I was following the advice of a late professor - in his books, he said we can raise the GFR (filtration rate) of our kidneys by eating no protein, only key aminoacids, for a few months. I had had heavy proteinuria and borderline CKD (chronic kidney disease) for a couple of years and I didn't want to slide into dialysis. But after about 3 weeks on the diet, well the GFR didn't improve, and on top of that - I got double vision of light sources, halos around streetlamps, and bang - I had nuclear cataracts.
Later I discovered that the eye lens needs protein, not aminoacids. The late Stanley Evans who treated cataracts with nutritional therapies for about 40 years, categorically stated: if you have cataracts, you must maintain nutritional status and consume around 70g of protein every day.
Also, I found a paper on the Net that said in the lab, it had been found that the enzyme 'trypsin' blocks proteins from glycation. Trypsin is an enzyme released by the pancreas, but only when you eat protein. The conclusion is that when you eat protein, it's not the protein itself that supports the lens - it's the trypsin. In the presence of trypsin, the lens proteins would not be glycated by the Sugar in the aqueous humor in the front chamber of your eye, so no cataract! And no nasty colored Maillard reaction products form in the nucleus of the lens.
Well, once the lens proteins are glycated (damaged) in this way, I can see how they could be 'digested' by enzymes like serrapeptase, or other proteases. But not water. I can see that a Water Fast might be great for detox. But I don't think it would digest damaged lens proteins (cataract).
Obviously, too much protein in the diet would overload the liver and kidneys, and be detrimental to clearance of damaged proteins from the lens however.

## Study questions
[a] In the post on protein and cataracts, transcribe everything from "Obviously, too much" down to "the lens however.".
[b] According to the post on protein and cataracts, how much protein did Stanley Evans say a person with cataracts must consume each day?
The records have no connection to the post on protein and cataracts.

## Data for review
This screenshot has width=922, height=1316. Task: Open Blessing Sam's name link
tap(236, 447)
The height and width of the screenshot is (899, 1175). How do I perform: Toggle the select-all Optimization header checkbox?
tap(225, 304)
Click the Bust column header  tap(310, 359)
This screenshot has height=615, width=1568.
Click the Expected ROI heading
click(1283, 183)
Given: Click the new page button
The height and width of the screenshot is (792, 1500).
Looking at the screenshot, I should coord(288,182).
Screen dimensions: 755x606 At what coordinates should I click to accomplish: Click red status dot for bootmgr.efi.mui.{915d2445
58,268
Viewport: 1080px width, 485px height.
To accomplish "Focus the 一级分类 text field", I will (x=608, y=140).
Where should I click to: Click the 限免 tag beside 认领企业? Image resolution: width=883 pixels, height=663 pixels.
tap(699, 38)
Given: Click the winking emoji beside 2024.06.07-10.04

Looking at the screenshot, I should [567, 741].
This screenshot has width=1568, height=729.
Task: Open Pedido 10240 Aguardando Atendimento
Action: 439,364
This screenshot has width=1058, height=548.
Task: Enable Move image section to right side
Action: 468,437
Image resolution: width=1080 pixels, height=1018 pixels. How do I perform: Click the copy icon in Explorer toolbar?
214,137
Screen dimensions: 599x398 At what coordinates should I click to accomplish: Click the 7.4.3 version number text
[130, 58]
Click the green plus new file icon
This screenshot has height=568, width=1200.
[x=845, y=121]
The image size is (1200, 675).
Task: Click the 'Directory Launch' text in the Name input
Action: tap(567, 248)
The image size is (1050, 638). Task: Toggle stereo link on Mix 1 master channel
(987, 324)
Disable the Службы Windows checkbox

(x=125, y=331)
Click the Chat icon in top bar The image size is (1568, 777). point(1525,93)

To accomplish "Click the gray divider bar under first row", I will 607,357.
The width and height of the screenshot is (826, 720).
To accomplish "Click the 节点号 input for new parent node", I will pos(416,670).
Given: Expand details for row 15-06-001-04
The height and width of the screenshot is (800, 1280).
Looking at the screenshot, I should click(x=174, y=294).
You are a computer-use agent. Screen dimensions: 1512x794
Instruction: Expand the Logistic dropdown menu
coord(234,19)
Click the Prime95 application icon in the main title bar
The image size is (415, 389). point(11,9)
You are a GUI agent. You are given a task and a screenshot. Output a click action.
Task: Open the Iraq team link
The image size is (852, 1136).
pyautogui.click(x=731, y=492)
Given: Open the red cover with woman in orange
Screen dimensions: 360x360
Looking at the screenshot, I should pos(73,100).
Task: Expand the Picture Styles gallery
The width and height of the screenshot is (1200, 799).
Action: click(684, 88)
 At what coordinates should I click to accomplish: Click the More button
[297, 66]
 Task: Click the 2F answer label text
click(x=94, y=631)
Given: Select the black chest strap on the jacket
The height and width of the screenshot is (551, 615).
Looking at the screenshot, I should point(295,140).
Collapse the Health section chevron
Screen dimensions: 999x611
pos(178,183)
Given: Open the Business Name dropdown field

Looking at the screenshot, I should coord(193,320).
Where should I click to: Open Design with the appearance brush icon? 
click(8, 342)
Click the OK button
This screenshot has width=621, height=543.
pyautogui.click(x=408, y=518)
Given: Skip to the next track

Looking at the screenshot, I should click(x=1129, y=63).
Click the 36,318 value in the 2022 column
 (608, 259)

## Outputs for the tasks
[a]
Obviously, too much protein in the diet would overload the liver and kidneys, and be detrimental to clearance of damaged proteins from the lens however.

[b] Around 70g of protein every day.